You make an important point here - to test a strategy against another one needs to use the same map, starting position, difficulty, etc, and ideally one will need to play a significant part of the game to judge the result. Naturally, a different map or different traits or different starting position will decorrelate the results with previous tests. This leads to the second important point - one has to be flexible in strategy. One needs to learn how to identify the strengths and weaknesses of the situation and play accordingly. This is why I believe that although the strategies presented here are interesting and worth studying further, it's more satisfying to make decisions based on the situation rather than according to some dogma.

This is, of course, natural and I doubt anyone disagrees with me on this point - but it is important to remember that hundreds of years of scientific effort has clearly shown a hypothesis must be proven using repeatable and controlled experiments. It would take a lot of time and effort to do this properly.

As for me? I'd rather just kill some axemen :D
 
I've perused the thread, and may have missed an answer to this question...sorry if this has been covered...and that it is only peripherally related...but I don't think it warrants its own thread...

I seem to spend a lot of early turns (like maybe through the first 30 - so through a Barracks and a settler build, for instance) with a warrior or scout exploring on autoexplore and otherwise wasting turns waiting for a city to build stuff. Am I too ambitious with what I try to build early (i.e. should I opt for things with shorter build times), or is this just something we all have to deal with early on?

I often have the feeling my time isn't being used as wisely as it could be.
 
There isn't much to do other than explore. If your warrior/scouts are on auto, then you'll pretty much just be hitting "end turn" while you wait for something to finish.

When you get a worker, you'll get some super hot action going on. Unless you auto him too.
 
Yeah, that's what I figured. It's just something that's bugged me since Civ II and I wondered if people have come up with ways to maximize the usefulness of those first few turns.
 
Puppeteer said:
I kind of like this idea. I don't think I'd do it to 4 cities or send the settler out without so much as a scout, but I think I'll try a variation:

Worker, settler, (w/bronze working, and as remconius pointed out in another thread you start with +8c from the palace), but send the warrior or scout to make sure the path to found the city is safe before sending the settler. (Done ahead of time, of course, so the settler starts moving as soon as he's made.)

I'll have to experiment to see if I want do repeat to make city#3. As long as the only barbs are animals this should be okay. But I want little or no overlap of city radii.

I've moved from Noble to Monarch since that post. My above strategy has evolved to go for high food--farming for wheat or animal husbandry for pigs, grass cows or even fishing and a workboat for costal food bonuses--instead of BW if it's available as the techs are cheap and food builds settlers quite fast. I take the starting warrior/scout and scout a circle around my captial to spot the 2nd city site, have him wait in a place that unfogs all tiles that can threaten my settler's path so the settler can move safely at high speed to its spot when it's ready. I only do this as long as human barbs aren't around.

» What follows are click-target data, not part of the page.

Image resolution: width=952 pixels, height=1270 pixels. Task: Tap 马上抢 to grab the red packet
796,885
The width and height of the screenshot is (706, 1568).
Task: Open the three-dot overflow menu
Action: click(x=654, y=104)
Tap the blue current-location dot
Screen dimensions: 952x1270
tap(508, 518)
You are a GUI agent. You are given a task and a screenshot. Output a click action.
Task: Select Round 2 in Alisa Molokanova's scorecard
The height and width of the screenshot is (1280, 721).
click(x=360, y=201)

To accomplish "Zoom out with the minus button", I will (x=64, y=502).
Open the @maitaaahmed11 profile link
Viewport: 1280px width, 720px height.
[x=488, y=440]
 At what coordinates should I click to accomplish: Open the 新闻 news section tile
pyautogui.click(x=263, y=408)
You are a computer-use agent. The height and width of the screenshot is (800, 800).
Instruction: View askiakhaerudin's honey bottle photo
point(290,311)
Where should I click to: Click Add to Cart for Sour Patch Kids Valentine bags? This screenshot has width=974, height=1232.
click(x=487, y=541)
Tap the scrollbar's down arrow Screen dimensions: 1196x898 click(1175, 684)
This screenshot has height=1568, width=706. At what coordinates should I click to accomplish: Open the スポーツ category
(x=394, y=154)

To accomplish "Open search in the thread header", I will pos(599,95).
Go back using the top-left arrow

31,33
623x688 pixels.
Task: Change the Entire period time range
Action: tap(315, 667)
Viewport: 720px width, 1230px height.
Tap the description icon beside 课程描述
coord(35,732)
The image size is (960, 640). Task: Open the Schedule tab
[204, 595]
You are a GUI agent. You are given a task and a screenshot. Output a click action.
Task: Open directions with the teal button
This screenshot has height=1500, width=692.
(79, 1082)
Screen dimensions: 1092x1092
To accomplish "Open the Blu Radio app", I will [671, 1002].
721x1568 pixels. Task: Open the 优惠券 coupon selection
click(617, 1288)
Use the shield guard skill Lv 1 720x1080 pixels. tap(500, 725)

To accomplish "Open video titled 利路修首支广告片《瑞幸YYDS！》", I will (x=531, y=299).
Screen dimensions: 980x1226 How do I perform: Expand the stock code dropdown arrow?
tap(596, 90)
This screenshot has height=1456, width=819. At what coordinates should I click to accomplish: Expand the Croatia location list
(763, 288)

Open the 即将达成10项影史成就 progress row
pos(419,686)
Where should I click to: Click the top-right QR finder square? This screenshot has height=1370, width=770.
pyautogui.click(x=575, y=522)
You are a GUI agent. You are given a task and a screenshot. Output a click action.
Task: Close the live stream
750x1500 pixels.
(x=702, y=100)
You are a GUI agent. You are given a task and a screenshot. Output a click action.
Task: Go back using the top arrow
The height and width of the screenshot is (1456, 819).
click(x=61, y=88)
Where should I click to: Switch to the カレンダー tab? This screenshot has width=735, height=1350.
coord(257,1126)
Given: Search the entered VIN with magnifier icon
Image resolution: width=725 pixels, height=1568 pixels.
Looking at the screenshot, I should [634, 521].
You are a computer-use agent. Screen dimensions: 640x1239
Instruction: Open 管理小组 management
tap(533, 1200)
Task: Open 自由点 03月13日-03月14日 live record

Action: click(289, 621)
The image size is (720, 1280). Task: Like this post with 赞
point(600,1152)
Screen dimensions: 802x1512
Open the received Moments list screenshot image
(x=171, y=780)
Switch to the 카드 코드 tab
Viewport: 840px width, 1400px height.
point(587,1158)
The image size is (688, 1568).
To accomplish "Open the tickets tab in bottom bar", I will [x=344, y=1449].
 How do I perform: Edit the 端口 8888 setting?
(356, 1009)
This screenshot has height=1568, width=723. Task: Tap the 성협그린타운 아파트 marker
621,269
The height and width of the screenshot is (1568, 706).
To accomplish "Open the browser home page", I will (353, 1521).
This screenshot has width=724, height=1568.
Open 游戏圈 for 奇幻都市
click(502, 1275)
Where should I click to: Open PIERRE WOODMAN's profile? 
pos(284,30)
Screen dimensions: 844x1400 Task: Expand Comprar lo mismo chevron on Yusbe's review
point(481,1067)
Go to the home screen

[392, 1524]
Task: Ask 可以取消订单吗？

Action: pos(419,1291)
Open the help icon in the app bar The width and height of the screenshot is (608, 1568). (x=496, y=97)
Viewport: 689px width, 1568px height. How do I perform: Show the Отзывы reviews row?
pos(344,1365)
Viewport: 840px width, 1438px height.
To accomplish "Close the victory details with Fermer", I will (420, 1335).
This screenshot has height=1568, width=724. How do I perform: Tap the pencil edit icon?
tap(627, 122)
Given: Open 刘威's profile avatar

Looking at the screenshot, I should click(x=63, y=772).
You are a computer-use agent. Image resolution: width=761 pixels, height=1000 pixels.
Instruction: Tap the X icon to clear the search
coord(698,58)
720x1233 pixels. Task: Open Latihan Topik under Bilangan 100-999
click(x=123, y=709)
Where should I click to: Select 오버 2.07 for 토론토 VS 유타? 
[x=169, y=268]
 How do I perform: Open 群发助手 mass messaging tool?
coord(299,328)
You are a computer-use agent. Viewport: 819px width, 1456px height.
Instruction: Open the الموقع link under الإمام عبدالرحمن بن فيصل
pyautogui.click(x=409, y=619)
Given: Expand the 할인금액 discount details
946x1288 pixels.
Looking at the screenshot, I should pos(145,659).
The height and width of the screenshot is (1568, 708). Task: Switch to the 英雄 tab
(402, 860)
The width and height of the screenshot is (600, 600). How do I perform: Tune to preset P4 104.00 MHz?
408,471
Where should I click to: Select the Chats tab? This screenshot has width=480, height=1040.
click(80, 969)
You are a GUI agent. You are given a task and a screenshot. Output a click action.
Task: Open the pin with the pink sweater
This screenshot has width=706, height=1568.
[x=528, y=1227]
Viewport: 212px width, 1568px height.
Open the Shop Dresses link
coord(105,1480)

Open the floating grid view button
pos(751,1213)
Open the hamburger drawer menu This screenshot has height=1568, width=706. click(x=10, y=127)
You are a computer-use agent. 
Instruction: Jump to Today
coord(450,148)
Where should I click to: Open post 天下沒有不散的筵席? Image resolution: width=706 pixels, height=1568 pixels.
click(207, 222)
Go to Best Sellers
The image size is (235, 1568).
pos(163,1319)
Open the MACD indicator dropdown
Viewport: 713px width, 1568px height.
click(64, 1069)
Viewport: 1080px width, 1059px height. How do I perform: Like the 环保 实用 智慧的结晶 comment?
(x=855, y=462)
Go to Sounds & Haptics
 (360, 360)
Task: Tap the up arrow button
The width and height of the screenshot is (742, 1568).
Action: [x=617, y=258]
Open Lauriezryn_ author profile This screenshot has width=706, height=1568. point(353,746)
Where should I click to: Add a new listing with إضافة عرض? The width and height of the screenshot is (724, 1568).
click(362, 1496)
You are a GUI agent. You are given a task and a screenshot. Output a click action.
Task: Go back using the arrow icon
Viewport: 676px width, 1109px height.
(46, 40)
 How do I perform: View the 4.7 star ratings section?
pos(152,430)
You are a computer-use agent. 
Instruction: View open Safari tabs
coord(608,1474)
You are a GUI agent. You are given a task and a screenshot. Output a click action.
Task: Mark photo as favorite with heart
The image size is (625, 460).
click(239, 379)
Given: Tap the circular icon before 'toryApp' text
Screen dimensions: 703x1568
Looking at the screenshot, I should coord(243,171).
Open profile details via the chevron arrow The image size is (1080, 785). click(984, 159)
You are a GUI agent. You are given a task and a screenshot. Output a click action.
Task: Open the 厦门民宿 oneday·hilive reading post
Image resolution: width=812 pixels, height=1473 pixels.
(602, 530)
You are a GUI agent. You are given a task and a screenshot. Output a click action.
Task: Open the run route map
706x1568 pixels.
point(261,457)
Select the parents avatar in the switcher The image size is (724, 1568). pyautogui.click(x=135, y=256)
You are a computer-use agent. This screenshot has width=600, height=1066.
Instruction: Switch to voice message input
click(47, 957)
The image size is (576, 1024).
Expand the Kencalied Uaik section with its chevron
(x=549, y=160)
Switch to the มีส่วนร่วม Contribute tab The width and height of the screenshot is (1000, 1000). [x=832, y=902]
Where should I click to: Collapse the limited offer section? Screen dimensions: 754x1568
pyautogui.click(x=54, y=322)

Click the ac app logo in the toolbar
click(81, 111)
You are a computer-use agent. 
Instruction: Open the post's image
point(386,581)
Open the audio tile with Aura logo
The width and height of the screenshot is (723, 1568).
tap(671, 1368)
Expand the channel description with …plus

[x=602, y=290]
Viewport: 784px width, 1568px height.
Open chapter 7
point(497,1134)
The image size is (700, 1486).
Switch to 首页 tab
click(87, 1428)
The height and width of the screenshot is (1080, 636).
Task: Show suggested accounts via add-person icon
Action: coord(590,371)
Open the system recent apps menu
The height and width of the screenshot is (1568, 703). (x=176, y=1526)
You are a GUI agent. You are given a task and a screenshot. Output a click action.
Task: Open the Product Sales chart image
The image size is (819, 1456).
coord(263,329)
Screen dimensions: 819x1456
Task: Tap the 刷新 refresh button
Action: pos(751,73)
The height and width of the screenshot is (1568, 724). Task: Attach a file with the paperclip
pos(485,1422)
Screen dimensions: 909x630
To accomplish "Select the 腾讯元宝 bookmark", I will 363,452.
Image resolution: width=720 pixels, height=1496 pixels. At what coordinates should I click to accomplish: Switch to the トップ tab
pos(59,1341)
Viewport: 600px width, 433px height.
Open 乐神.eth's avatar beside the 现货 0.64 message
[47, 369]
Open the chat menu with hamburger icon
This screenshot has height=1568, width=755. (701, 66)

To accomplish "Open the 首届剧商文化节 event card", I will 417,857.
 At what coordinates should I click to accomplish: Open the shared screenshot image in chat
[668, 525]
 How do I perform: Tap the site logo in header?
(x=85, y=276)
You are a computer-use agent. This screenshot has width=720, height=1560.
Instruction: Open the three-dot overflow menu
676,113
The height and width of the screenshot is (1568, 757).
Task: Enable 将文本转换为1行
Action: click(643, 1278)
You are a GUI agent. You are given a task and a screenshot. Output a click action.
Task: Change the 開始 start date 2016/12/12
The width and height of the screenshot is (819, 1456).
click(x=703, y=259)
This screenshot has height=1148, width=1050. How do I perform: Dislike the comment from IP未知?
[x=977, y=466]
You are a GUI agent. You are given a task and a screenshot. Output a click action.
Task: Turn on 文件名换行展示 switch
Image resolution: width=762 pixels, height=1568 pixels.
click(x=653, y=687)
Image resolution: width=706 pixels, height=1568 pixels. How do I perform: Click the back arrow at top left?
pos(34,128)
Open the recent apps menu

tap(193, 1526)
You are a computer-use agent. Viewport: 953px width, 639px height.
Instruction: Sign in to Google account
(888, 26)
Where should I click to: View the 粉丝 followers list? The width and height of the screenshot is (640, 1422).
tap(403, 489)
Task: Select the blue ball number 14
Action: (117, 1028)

However, the animal barbs have been eating my lunch lately on Monarch, and I keep having to pause the settler build to make a replacement military escort, and meanwhile there is a barb healing usually right where I want to put my city. So I need to adjust my strategy for more early military. The human barbs are tougher, too; I think my early games had close neighbors and therefore fewer barbs, but lately I seem to have empty barb-breeding peninsulas nearby and single units are killed off. I'm not sure yet if I want to build military before or after the worker or when I want barracks. I'll be experimenting.
 
I've found the chop/expand works pretty well on Monarch until I get barb or AI rushed. When your "well defended" cities have a couple archers and a warrior in them and the barbs roll up with Axemen or Genghis comes in with his freakin horse archers, there's not a lot you can do.